Весна вступала в свои права при любой власти, ей революция нипочем, она и не такое видала. Гибкие вьюны подкрадывались к самому окну и заглядывали в сны сквозь неплотные занавески. Еще чуть‐чуть, и запахнет сиренью, тогда станет совсем невмоготу противиться любви, пусть хоть все армии мира выступят против тех, кто хочет быть вместе.
– Ты должна мне ответить.
Они вышли на променад, завернули в подворотню и обожглись о разросшийся шиповник. Жока смотрел хмуро, требовательно.
– Дай мне время, – попросила Полина, сама не зная, что отвечать ему, а что – отцу с матерью, – а пока вот тебе на память. – Она держала в руке отцовские часы. Щелкнул замочек, и над поношенным циферблатом улыбнулась монохромная Полина.
Жока протянул руку:
– А мой портрет покажи?
Полина вытащила второй у себя из‐за пазухи, на долю секунды сверкнув ложбинкой между вольными грудями. Футляр висел на тоненькой цепочке, совсем не подходившей грубым мужским часам. Евгений не смотрел на свой портрет – до него донесся запах молодого тела. Он представил, что когда‐нибудь будет трогать, целовать ее везде, где только пожелает, и закружилась голова.
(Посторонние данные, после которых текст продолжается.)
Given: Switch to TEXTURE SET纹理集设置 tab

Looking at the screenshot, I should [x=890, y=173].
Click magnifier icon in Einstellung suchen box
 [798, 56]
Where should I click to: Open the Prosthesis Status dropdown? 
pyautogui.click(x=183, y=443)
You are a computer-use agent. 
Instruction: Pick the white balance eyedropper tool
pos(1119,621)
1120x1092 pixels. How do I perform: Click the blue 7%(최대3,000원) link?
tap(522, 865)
– Давай и тебе на шею повешу. – Полина потянулась, и он наклонился, оттопырил ворот, подставляя крепкую смуглую шею с рельефной струной медиальной мышцы, как у породистого скакуна.
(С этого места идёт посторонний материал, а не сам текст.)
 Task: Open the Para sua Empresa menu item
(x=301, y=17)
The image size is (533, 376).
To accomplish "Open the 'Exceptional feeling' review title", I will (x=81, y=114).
Княжна приподнялась на цыпочки, ее руки оказались у него за затылком, часы скользнули под рубашку, обласкав грудь прохладным прикосновением. Евгений сам не понял, как его губы оказались на Полиных, просто так сложилось.
– Нет, не сейчас, еще не время. – Она отстранилась и убежала собирать пожитки, а он стоял и думал, обидел ли ее или все так и должно случаться.
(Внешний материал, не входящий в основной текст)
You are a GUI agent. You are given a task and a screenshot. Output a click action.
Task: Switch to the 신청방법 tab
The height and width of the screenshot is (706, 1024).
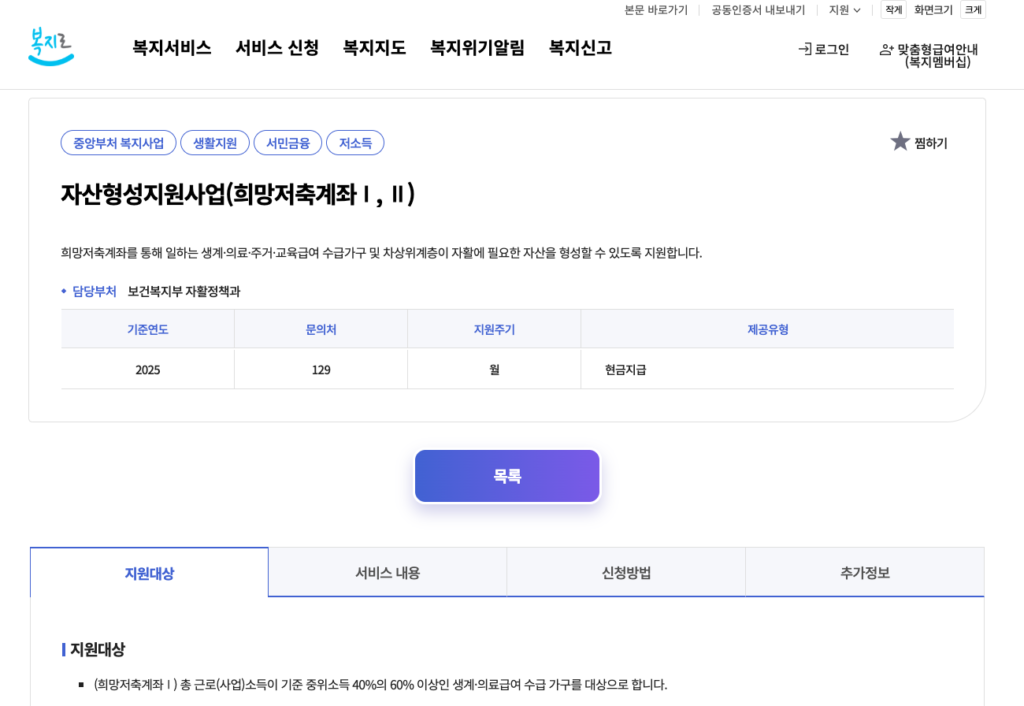[626, 571]
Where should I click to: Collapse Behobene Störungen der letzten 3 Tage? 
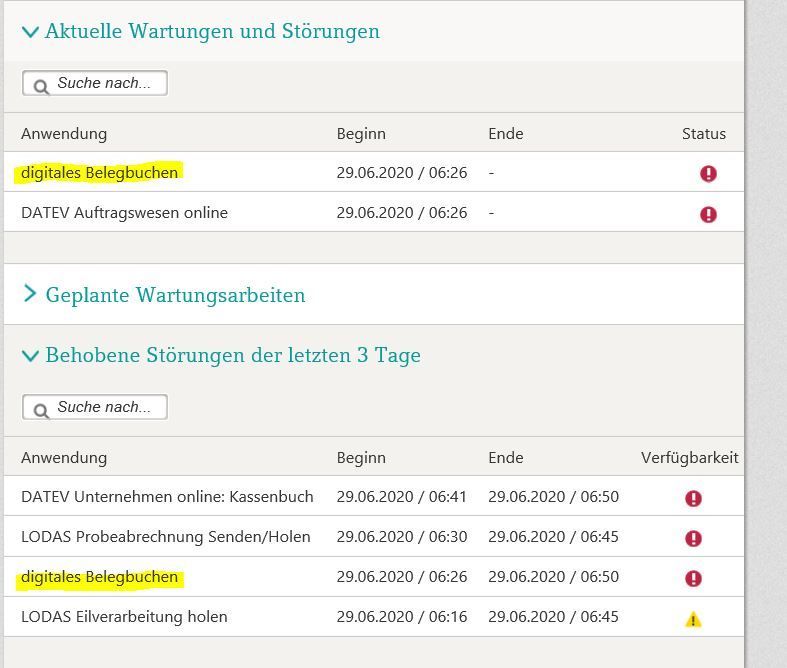pyautogui.click(x=31, y=356)
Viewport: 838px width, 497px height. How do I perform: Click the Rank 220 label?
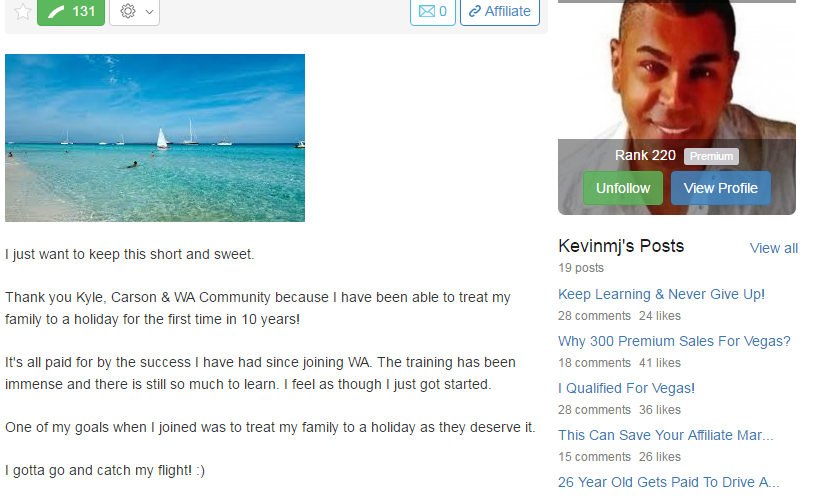point(645,156)
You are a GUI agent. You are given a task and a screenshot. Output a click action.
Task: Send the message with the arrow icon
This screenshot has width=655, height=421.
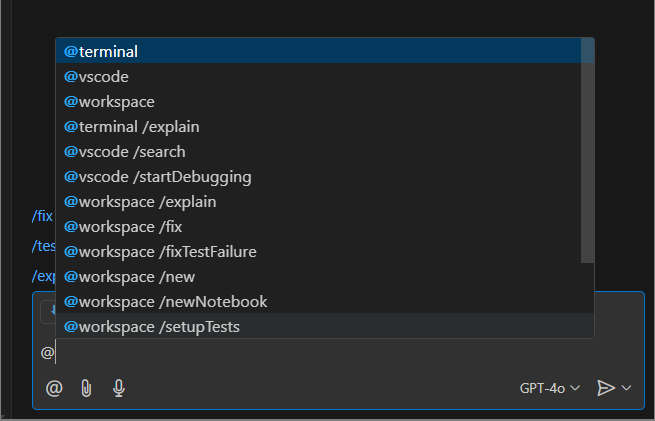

Приличный вагон с буфетом и одетыми в униформу служащими, с зеркалами и мягкими диванами в купе первого класса настраивал на мирный лад, как будто семейство ехало отдыхать или проведать столичную родню. Вокруг вокзала заливались белопенными руладами кусты цветущей черемухи, даже сквозь паровозную гарь просачивался их воодушевляющий аромат. Правда, толпы осаждавших перрон мигом отрезвляли, да и красные банты на кожанках не позволяли забывать, откуда и почему они бегут.
– Глебушка, зачем ты купил три купе первого класса? – спросила Дарья Львовна у супруга, когда они разместились в вагоне.
– А как иначе, Дашенька? Как смогут эти джигиты нам помочь в случае непредвиденности, если будут спать в конце состава?
Княгиня расположилась с княжной, Глеб Веньяминыч – с Евгением, а Митька с Артемом.
Тронулись. Дамы от возбуждения забыли всплакнуть, а князь, судорожно перебиравший кипу документов, прихваченных на всякий случай, вообще не заметил, что поезд тронулся. Сыновья старосты Елизария неприкрыто радовались свободе – видать, нешуточно запрягал их по хозяйству ретивый родитель.
Первый день путешествия промелькнул быстрокрылой синичкой, в тревогах не успели заметить, как солнце начало клониться к закату. Ехали медленно, с частыми остановками. Трижды или четырежды заходили красноармейцы, проверяли документы, каждый раз Шаховский вздрагивал и готовился к худшему, но подлатанные солдатские гимнастерки, пренебрежительно хмыкая, обдавали запахом перегара и лука, а потом уходили в соседний вагон. Легли спать не раздеваясь. И правильно. Ночью заскрежетали тормоза и в темном коридоре заюлила керосиновая лампа.
– Куда едете? – Грубая рука, не спрашивая разрешения, отодвинула тяжелую дверь.
– Я Глеб Веньяминыч Шахов, еду по служебной надобности в Самару. Я учитель петропавловской гимназии. – Князь выступил вперед, протирая глаза.
– Брось дыгать‐то[56], – осклабился второй патрульный, низкорослый молодой казак в помятой фуражке, – расскажи как есть. Не тронем.
– Нечего нам дыгать, вот мой пачпорт, гляди. – Жока встал между конвоем и князем и протянул свои документы. – Чего мантулите по ночам?